◆ WORK TO COMPLETE: Look through the entries for the string "height" and copy every line where it shows up.

[Collected data entries]
------------------------------------------------

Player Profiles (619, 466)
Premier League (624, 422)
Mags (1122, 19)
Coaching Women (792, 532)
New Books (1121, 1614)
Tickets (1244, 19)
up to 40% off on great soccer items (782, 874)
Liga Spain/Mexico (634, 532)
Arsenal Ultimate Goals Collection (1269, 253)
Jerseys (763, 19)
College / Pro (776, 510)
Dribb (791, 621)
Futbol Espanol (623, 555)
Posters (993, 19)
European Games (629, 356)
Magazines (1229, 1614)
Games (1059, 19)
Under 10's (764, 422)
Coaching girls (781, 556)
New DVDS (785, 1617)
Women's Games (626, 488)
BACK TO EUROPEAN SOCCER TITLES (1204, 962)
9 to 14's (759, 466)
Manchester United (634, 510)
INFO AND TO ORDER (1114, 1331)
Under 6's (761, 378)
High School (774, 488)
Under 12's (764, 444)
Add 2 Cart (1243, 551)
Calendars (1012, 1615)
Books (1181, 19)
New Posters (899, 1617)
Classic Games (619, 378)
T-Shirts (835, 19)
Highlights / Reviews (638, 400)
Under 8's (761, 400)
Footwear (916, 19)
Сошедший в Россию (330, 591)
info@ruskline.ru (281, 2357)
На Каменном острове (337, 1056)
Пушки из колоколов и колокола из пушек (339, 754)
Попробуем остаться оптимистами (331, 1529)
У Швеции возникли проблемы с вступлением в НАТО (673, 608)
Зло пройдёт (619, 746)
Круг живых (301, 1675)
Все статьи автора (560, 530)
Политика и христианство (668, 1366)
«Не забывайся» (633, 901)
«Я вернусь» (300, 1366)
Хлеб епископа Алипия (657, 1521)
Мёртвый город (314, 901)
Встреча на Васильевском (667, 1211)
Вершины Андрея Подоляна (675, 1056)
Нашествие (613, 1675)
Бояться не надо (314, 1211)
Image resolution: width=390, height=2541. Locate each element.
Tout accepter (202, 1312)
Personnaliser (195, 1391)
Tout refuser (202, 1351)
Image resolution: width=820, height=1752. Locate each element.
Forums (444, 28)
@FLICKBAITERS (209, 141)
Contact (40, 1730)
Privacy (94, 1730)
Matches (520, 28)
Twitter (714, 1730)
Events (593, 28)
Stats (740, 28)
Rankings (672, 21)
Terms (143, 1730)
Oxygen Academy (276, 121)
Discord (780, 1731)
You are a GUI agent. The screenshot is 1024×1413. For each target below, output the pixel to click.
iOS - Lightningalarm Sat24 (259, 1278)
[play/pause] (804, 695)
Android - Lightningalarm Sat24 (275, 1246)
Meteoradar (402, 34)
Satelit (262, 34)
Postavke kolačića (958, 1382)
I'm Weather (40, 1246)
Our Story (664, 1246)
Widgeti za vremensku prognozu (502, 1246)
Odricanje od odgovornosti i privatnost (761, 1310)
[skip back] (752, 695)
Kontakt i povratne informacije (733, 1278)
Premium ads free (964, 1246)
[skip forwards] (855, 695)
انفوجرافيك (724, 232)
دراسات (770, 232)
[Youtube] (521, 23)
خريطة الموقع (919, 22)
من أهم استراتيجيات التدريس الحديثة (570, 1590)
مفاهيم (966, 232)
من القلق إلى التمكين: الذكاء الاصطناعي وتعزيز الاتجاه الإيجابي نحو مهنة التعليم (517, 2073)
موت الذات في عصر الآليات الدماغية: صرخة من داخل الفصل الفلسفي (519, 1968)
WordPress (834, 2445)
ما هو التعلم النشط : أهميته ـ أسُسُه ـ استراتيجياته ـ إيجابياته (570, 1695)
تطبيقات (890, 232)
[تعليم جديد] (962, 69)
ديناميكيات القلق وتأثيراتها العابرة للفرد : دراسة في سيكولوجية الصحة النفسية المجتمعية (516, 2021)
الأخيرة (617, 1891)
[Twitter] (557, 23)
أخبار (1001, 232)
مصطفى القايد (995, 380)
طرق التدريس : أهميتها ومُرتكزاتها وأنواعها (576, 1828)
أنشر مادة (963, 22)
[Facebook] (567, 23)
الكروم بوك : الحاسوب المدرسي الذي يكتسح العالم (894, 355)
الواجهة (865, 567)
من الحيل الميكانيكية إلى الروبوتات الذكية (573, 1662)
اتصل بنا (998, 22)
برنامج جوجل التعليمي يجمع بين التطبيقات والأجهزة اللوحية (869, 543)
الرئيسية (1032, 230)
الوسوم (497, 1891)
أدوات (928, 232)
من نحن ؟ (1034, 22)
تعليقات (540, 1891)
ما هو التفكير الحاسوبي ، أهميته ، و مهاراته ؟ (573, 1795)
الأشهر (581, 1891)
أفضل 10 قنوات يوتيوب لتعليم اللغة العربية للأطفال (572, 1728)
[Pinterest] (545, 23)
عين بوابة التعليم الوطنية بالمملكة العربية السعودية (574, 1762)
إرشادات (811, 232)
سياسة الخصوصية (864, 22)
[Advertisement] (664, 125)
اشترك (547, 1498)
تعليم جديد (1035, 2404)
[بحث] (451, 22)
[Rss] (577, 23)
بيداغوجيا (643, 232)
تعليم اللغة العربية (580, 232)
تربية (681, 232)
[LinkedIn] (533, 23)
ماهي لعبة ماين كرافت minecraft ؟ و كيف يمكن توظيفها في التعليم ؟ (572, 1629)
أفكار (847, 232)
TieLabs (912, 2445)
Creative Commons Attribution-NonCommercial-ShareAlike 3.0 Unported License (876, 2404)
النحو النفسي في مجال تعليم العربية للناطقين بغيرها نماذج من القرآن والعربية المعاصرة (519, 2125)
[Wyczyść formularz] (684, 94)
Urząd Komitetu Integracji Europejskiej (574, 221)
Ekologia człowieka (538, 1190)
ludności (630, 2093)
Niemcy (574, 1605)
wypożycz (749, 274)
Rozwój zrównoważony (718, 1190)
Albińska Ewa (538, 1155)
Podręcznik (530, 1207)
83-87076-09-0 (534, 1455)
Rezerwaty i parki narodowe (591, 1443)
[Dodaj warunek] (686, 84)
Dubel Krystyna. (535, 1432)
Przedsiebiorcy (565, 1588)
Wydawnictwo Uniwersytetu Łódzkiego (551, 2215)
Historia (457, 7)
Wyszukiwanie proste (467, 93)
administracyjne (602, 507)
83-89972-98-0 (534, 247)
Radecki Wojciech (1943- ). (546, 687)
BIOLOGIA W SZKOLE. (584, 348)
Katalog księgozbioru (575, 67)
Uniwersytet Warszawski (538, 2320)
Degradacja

------------------------------------------------

◆ RESULT FOR THIS EXERCISE:
Image resolution: width=390, height=2541. Locate each element.
Image resolution: width=820, height=1752. Locate each element.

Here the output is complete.